◆ REQUIRED WORK: List each line of the data that holds the word "computer".

┌─ DATA TO EXAMINE

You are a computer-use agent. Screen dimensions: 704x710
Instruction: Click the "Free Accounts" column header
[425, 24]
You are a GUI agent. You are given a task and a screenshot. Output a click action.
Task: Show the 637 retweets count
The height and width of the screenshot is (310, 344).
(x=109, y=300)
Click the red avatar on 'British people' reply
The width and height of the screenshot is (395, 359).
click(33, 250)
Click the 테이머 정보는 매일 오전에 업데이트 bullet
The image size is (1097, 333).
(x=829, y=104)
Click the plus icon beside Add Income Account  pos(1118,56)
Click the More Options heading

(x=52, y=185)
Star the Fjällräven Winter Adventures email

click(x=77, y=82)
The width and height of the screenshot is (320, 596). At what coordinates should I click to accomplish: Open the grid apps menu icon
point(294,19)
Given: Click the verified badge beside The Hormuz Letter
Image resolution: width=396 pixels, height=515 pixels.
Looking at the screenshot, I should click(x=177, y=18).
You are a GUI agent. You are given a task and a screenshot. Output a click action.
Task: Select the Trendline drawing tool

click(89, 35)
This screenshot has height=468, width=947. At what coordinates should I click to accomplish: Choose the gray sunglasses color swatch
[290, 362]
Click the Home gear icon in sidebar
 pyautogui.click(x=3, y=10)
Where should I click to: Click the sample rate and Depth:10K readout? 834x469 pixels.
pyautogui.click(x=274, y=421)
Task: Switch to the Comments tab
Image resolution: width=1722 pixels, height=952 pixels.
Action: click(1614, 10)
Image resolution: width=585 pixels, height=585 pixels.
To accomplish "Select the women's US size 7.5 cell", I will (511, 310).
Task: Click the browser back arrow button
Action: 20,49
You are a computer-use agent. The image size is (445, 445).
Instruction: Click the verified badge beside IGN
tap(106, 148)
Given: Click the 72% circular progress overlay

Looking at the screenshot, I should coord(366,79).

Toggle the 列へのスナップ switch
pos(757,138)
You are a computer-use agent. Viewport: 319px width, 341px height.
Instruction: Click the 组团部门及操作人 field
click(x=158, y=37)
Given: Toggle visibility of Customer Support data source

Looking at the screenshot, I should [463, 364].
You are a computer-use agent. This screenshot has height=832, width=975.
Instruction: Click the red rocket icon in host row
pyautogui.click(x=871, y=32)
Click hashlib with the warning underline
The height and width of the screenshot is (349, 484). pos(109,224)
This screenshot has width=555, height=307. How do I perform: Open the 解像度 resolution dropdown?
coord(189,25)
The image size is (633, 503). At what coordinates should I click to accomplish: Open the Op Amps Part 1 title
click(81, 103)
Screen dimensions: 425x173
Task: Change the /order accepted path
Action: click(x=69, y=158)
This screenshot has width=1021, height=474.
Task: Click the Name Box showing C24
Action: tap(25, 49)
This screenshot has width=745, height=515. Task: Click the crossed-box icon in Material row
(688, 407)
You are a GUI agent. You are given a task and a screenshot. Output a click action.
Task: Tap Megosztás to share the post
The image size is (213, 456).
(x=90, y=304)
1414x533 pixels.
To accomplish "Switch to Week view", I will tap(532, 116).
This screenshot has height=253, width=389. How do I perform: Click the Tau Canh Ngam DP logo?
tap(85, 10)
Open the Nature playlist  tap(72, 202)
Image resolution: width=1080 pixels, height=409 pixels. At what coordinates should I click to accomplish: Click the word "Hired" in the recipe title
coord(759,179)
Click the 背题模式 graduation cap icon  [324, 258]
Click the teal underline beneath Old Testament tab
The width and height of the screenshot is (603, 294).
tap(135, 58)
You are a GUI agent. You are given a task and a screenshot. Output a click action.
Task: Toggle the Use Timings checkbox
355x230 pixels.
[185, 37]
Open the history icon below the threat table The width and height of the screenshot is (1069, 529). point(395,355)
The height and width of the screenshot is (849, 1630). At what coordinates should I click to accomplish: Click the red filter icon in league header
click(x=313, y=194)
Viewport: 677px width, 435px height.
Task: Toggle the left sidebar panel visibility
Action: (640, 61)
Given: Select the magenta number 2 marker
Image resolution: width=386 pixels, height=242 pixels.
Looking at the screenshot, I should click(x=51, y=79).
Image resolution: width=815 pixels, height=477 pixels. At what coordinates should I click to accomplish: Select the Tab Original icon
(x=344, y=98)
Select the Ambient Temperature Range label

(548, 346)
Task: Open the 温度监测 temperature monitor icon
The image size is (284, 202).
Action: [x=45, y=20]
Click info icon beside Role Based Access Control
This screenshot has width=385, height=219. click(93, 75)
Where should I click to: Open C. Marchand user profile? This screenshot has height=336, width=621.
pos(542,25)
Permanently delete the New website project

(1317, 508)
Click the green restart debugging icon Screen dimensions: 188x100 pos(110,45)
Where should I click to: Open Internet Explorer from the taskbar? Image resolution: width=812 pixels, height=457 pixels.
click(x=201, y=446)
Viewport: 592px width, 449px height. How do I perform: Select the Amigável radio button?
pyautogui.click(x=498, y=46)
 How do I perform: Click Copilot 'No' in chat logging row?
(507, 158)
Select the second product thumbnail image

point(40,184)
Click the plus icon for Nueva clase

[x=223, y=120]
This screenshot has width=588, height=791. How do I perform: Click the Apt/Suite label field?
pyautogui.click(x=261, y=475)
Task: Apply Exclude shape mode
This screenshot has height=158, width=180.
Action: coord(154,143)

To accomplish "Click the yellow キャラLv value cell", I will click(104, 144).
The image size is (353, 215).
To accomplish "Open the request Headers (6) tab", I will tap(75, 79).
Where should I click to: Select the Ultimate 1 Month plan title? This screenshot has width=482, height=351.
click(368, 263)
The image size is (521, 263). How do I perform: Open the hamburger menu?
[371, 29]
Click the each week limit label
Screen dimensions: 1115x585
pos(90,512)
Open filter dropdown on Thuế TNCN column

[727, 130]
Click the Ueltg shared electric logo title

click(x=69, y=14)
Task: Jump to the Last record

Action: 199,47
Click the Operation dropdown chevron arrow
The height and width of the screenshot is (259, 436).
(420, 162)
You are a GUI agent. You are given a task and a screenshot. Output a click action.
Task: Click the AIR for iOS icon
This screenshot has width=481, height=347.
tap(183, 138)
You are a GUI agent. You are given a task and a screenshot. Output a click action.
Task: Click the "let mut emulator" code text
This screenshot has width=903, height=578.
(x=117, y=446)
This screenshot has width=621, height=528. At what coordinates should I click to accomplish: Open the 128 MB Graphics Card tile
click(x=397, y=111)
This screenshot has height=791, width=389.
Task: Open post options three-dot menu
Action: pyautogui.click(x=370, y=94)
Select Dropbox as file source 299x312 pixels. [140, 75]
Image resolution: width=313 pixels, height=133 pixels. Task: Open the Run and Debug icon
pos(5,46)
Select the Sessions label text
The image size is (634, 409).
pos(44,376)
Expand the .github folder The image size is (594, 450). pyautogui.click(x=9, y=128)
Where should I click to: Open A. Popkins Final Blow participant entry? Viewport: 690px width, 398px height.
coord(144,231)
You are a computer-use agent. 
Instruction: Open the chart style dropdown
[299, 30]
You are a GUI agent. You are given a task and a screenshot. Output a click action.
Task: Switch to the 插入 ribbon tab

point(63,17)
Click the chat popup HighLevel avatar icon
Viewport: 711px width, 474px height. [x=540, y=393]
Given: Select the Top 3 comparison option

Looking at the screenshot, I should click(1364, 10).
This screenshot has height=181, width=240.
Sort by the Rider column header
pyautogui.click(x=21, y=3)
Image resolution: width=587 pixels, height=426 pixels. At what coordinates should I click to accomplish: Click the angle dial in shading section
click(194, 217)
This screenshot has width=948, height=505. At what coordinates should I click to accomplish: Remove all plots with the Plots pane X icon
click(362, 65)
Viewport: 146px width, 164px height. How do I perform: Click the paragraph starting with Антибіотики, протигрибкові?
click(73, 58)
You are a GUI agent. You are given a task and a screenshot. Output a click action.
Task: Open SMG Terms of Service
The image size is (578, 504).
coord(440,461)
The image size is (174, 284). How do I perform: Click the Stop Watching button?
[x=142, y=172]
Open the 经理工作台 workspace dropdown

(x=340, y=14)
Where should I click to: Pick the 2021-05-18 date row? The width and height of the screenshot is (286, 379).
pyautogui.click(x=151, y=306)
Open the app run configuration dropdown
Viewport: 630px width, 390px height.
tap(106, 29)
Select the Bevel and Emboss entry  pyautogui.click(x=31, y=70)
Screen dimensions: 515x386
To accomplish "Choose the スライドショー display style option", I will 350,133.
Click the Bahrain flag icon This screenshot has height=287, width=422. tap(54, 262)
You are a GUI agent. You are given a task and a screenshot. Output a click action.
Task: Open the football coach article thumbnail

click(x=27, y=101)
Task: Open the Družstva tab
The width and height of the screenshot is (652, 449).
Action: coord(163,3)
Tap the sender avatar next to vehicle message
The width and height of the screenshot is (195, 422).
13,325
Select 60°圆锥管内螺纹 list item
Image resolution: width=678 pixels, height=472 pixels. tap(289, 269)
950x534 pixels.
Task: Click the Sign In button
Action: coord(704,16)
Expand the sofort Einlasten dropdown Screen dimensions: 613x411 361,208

└─

◆ SOLUTION FOR THIS EXERCISE:
You are a computer-use agent. Screen dimensions: 704x710
You are a computer-use agent. The image size is (445, 445).
You are a computer-use agent. Viewport: 319px width, 341px height.
You are a computer-use agent. This screenshot has height=832, width=975.
You are a computer-use agent. 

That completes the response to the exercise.